All’inizio Diego Senziani raccoglie legnetti rigettati dalle onde per vincere la noia di giornate in cui il vento non gli consente di fare surf, poi questa collezione di curiosi relitti prende forma fino a trasformarsi in una passione e in un lavoro. Nasce così Gioielli di Natura.
Ci parli un po’ della tua idea? Da dove nasce l’ispirazione di trasformare legnetti levigati dal mare in “animazioni” e storie?

Sono appassionato di windsurf e quando mancava il vento andavo su e giù per le rive di laghi e mari in cerca di legni spiaggiati. Li accumulavo in cantina. Nel 2012 per il giorno di San Valentino mi è venuta l’idea di fare un regalo originale. Sono andato in cantina, ho scelto un animalegnetto, il PesceLuna, ho scritto la storia e l’ho regalato alla mia attuale fidanzata. Quel regalo ha funzionato benissimo perché esprimeva in maniera autentica il mio sentimento. La storia ha parlato per me. Era un “ti amo” non concentrato in un attimo ma diluito in una storia, rinforzata da un dono autentico creato da Madre Natura. A quel punto ho pensato di creare dei prodotti narrativi per permettere anche ad altre persone di esprimere così i loro sentimenti.
Avevi già sentito parlare di qualcosa di simile? All’estero, ad esempio, c’è qualcuno che vende oggetti creativi simili ai tuoi?
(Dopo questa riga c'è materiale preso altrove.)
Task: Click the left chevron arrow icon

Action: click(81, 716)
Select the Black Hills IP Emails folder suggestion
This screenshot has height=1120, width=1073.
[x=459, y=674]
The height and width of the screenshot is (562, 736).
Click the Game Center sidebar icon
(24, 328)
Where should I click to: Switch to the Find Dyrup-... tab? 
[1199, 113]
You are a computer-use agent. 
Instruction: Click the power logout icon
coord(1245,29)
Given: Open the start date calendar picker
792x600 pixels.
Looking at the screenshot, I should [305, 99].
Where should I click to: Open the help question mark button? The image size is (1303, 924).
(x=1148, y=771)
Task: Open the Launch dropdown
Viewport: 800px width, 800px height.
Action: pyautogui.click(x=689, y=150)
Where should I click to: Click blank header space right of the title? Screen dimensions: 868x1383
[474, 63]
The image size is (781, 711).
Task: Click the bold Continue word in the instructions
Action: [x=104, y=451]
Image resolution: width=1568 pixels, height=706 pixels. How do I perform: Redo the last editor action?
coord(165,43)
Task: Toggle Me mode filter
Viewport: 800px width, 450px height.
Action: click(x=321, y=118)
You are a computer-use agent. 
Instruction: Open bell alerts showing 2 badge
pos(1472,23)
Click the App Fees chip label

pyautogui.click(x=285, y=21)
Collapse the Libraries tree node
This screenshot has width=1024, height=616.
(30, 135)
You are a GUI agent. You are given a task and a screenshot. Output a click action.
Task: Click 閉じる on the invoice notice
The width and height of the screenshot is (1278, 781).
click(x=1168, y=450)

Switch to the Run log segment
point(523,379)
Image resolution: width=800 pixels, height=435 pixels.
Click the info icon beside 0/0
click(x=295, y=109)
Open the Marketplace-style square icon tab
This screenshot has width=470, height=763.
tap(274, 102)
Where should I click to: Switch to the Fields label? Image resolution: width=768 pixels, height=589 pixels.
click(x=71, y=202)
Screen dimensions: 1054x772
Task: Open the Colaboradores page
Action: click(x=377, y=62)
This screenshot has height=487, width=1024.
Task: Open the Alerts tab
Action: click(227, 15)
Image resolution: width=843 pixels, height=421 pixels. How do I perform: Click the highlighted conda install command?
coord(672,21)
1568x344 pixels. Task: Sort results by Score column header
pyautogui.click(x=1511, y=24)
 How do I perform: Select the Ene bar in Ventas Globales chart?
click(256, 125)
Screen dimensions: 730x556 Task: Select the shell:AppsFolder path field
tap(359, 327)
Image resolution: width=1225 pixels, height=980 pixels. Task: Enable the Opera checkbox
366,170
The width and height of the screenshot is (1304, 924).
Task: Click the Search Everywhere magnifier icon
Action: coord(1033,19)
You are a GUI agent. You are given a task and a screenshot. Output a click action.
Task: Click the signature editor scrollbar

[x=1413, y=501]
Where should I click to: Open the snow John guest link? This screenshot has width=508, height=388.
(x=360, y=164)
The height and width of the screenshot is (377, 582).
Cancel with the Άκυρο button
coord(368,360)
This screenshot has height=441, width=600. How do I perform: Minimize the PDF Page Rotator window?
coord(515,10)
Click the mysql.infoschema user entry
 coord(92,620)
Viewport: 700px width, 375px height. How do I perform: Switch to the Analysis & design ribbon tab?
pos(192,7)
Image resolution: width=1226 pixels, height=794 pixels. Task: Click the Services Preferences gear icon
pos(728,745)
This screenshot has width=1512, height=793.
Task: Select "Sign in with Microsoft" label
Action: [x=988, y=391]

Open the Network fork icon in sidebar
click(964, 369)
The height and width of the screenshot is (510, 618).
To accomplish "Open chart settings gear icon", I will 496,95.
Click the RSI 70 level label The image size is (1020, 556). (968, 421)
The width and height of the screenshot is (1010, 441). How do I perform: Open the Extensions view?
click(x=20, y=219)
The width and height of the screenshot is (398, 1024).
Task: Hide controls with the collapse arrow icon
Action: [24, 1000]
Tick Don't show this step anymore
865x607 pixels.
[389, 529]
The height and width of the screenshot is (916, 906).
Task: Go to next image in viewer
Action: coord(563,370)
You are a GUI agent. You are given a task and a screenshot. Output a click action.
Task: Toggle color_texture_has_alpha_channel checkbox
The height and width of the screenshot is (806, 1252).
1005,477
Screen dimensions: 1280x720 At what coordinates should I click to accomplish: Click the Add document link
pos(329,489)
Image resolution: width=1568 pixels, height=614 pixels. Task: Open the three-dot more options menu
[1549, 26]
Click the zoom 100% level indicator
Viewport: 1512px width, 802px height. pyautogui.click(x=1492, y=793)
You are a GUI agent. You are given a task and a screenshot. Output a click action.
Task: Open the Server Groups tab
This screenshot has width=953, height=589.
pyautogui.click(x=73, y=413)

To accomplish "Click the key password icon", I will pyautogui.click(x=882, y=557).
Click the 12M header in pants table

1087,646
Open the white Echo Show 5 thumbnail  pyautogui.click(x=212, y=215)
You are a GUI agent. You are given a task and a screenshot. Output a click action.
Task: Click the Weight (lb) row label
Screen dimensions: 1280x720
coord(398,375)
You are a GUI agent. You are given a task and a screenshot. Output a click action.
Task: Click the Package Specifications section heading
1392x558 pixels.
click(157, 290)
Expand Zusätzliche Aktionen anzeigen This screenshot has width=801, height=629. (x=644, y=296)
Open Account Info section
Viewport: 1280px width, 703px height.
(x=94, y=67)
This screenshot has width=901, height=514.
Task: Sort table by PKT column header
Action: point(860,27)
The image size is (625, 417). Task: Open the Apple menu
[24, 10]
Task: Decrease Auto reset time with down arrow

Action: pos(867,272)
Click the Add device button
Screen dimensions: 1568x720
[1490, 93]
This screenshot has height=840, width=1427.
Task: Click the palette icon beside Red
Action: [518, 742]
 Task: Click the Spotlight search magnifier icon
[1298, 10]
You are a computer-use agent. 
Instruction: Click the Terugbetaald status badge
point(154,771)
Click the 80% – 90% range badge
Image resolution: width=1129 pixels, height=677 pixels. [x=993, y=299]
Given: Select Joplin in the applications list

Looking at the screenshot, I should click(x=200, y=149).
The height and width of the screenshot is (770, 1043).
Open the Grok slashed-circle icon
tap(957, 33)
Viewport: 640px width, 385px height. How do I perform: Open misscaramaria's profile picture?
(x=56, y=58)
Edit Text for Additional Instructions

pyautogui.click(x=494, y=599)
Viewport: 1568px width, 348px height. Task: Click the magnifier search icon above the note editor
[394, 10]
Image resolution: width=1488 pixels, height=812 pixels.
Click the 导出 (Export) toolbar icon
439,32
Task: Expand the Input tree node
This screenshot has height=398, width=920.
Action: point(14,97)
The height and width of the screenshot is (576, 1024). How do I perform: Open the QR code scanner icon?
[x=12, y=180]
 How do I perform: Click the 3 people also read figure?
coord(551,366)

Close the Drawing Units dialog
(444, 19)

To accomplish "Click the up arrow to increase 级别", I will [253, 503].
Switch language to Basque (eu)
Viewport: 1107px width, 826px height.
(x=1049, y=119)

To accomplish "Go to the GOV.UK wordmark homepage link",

Anche se non mi risulta esista qualcosa di identico a ciò che faccio io, all’estero il driftwood (blois flotté) è un fenomeno piuttosto diffuso, le persone vanno in cerca di legni spiaggiati per fare creazioni artistiche. Io li ho trasformati in un progetto narrativo. In Italia, purtroppo, c’è poco mercato rispetto all’estero, infatti i miei prezzi sono allineati con il mercato statunitense. Se proprio devo riconoscere un pioniere in questa attività dico… Collodi che da un semplice tronchetto di legno creò la storia di Pinocchio!
Da dono a lavoro: quando è avvenuto il salto?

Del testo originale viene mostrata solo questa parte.